How to cope with nightmares?

How to cope with nightmares?

Or

Don’t freak out!

Let`s cope with nightmares!

 

Mary Ntafouli, Panagiotis Bargiotas

Sleep-Wake-Epilepsy Center, University Hospital Bern

 

The essential feature of a nightmare disorder is the repeated occurrence of frightening dreams that lead to awakening, such that the individual becomes fully alert.

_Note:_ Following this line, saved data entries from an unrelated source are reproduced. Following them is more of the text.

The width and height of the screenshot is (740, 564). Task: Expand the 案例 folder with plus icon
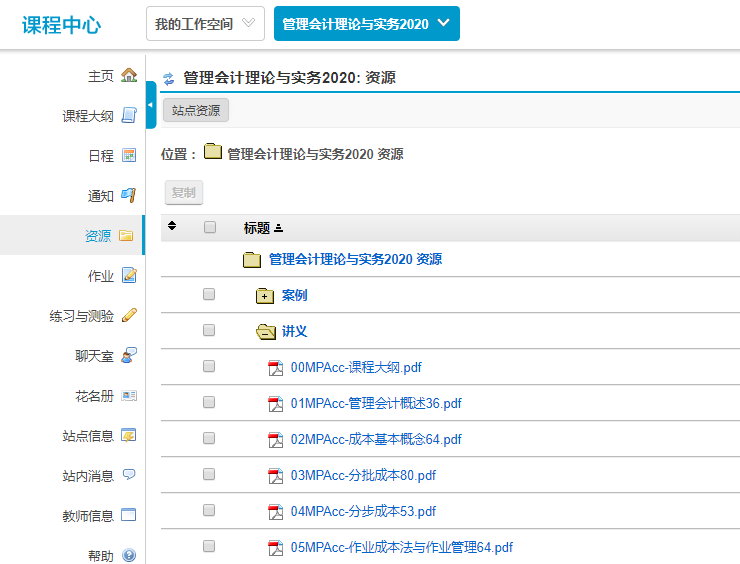click(x=265, y=296)
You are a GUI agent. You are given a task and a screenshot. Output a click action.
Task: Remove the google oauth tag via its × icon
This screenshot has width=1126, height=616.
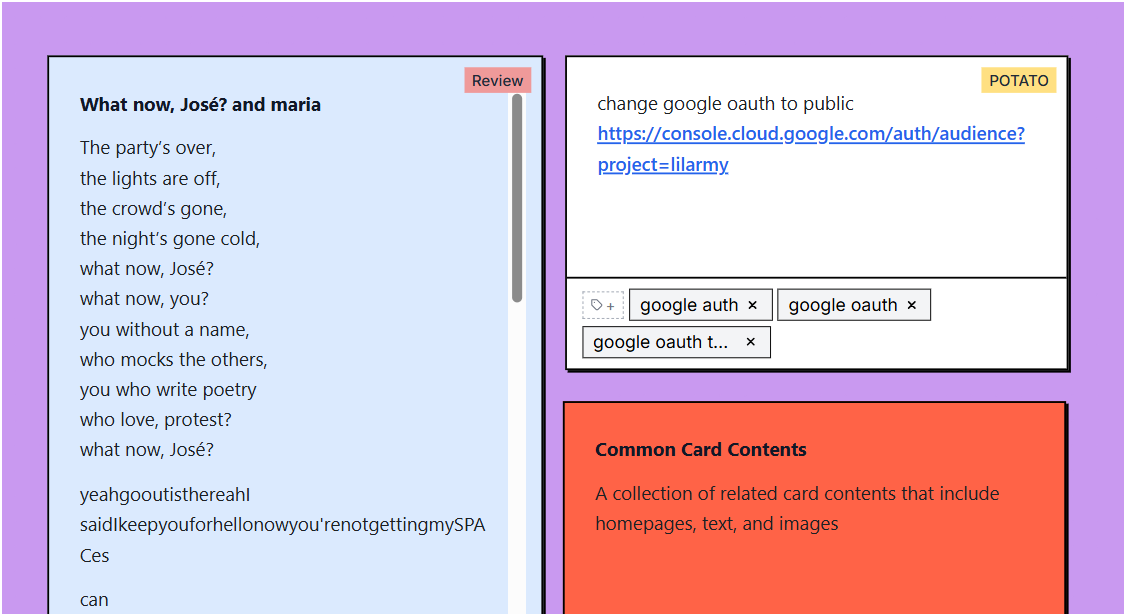point(911,305)
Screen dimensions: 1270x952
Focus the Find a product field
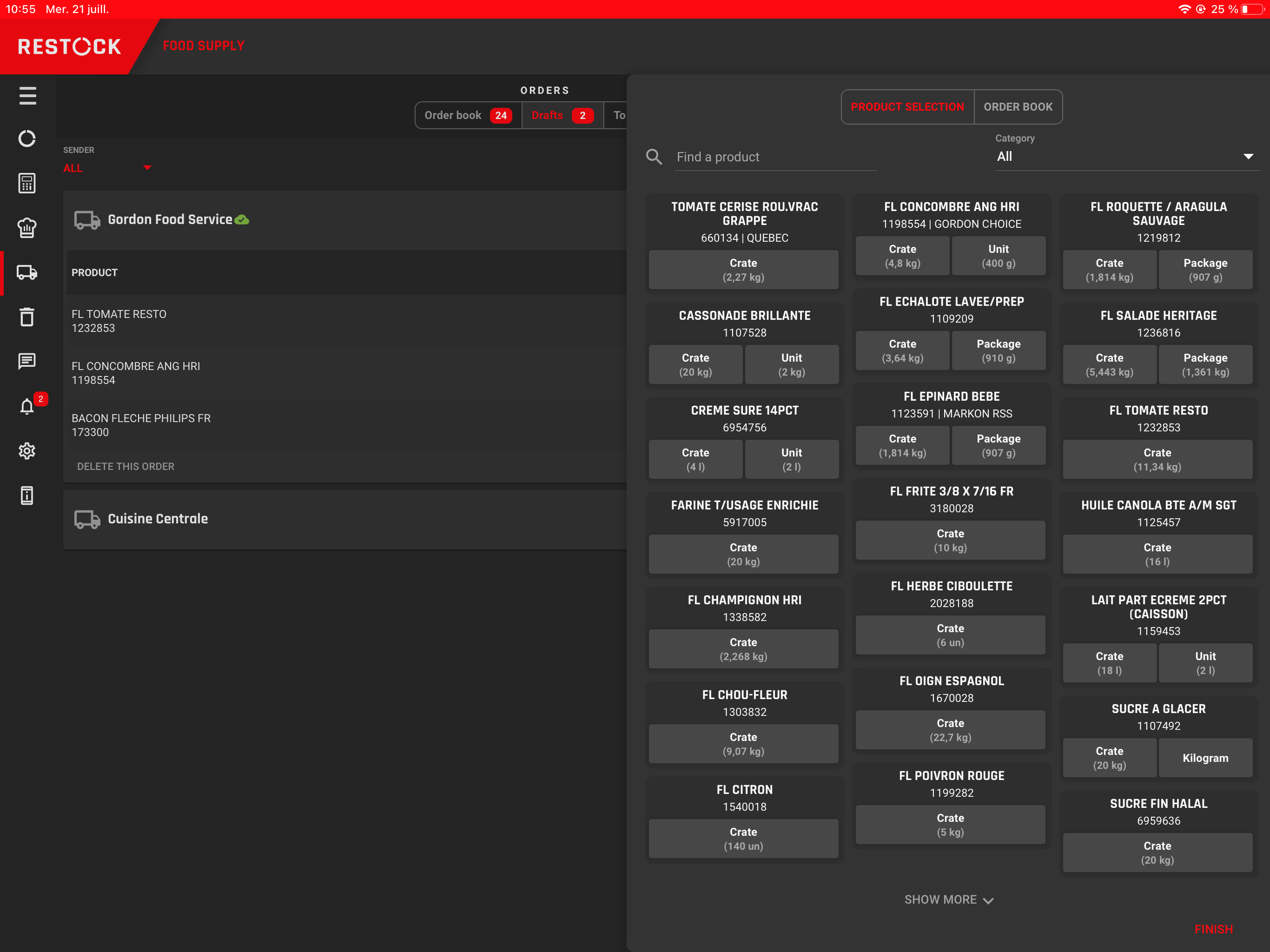(776, 157)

Nightmares may be idiopathic (without clinical signs of psychopathology) or associated with other disorders.

3 successful treatments:

  • Image Rehearsal Therapy (IRT) is a modified CBT technique that utilizes recalling the nightmare, writing it down, changing the theme, story line, ending, or any part of the dream to a more positive one and rehearsing the rewritten dream scenario so that the patient can displace the unwanted content when the dream recurs[1].
  • Exposure, Relaxation and Rescripting Therapy (ERRT) is a specialized treatment modality targeting anxiety, which may manifest as physiological, behavioral, and cognitive dysfunction[2, 3]. The treatment involves psychoeducation, sleep hygiene, and progressive muscle relaxation training, exposure procedures such as writing out and rescripting the nightmares.
  • Self-exposure Therapy is a variant of CBT that utilizes a technique of “graded exposure.” The patient is instructed to make a hierarchical list of anxiety-provoking events/dreams [2]. The patient tries to expose in lowest anxiety situation until the fear/anxiety has decreased.

 

  1. Krakow, B., et al., Imagery rehearsal treatment of chronic nightmares: with a thirty month follow-up. J Behav Ther Exp Psychiatry, 1993. 24(4): p. 325-30.
  2. Aurora, R.N., et al., Best practice guide for the treatment of nightmare disorder in adults. J Clin Sleep Med, 2010. 6(4): p. 389-401.
  3. Kunze, A.E., et al., Efficacy of imagery rescripting and imaginal exposure for nightmares: A randomized wait-list controlled trial. Behav Res Ther, 2017. 97: p. 14-25.